Mapfre punta su acquisizioni all’estero

nostro inviato a Girona
La spagnola Mapfre vuole essere «l’alleato internazionale di riferimento di Cattolica» di cui controlla oggi poco meno del 5% ma con l’obiettvo di raggiungere il 15% del capitale. La richiesta all’Isvap è già stata presentata ma «tutto avverrà nell’assoluto rispetto della peculiarità di Verona», assicura il vicepresidente, Domingo Sugranyes, ospite d’onore di una «due giorni» sulla bancassurance organizzato da Cattolica in Spagna a Girona.
Spagna a parte, l’Europa pesa oggi per poco meno del 5% del giro d’affari di Mapfre, perché avete scelto di iniziare dall’Italia?
«È un circostanza legata ai lunghi rapporti con Cattolica e alla possibilità di compiere un passo avanti in un momento di forte riorganizzazione del gruppo».
Perché Mapfre è diventata grande socio di una cooperativa, il voto capitario non è un deterrente?
«È un aspetto non positivo dal punto di vista generale ma il fatto di sedere nel consiglio di amministrazione e di intrattenere rapporti costanti con il vertice ci permette di ridurre il rischio dell’investimento».
Mapfre resterà autonoma o parteciperà al risiko assicurativo europeo?

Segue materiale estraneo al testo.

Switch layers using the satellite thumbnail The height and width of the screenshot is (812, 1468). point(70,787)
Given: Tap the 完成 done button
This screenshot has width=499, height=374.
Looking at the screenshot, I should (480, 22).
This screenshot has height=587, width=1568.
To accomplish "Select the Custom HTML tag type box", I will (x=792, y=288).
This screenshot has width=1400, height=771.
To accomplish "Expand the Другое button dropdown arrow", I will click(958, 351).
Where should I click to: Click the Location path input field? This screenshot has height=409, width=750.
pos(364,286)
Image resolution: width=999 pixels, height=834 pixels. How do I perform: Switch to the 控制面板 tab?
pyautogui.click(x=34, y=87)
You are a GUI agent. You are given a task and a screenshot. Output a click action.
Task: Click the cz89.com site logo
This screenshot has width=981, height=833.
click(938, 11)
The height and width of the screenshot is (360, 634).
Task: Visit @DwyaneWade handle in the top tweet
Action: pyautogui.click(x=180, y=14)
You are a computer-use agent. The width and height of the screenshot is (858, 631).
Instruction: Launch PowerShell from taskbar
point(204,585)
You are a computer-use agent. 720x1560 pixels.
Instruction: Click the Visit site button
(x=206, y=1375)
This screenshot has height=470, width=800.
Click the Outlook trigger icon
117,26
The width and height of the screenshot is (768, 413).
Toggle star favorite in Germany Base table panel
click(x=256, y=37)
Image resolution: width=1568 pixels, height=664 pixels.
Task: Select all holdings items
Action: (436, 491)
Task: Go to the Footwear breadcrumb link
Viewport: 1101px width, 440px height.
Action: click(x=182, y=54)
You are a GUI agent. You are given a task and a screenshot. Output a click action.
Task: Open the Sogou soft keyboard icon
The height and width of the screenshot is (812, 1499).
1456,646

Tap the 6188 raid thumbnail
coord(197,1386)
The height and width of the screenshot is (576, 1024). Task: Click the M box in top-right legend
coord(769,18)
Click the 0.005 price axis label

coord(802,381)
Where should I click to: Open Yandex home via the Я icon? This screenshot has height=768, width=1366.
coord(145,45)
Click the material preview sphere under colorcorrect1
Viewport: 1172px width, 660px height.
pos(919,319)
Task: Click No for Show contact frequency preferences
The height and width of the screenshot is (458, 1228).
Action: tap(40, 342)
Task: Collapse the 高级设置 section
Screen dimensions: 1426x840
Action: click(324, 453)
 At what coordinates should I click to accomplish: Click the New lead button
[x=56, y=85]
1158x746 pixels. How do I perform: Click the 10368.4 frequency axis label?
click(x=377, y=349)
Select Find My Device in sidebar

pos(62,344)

«Un grande merger è improbabile perché Mapfre ha una forte caratterizzazione. Ritengo invece più facile un’acquisizione tout court, sull’esempio di quanto ha fatto il Santander in Inghilterra, anche se le opportunità sono poche».
La cessione del 50% di Mps Vita ha fissato multipli molto elevati, quali sono i vostri paletti?
«Per noi è essenziale che nell’arco di 2/3 anni l’impatto sull’utile sia accrescitivo. Molto dipenderà dalle strategie del gruppo ma il nuovo assetto che ci vede controllati al 70% da una fondazione assicura una grande capacità di manovra con il mercato senza per questo rinunciare al controllo».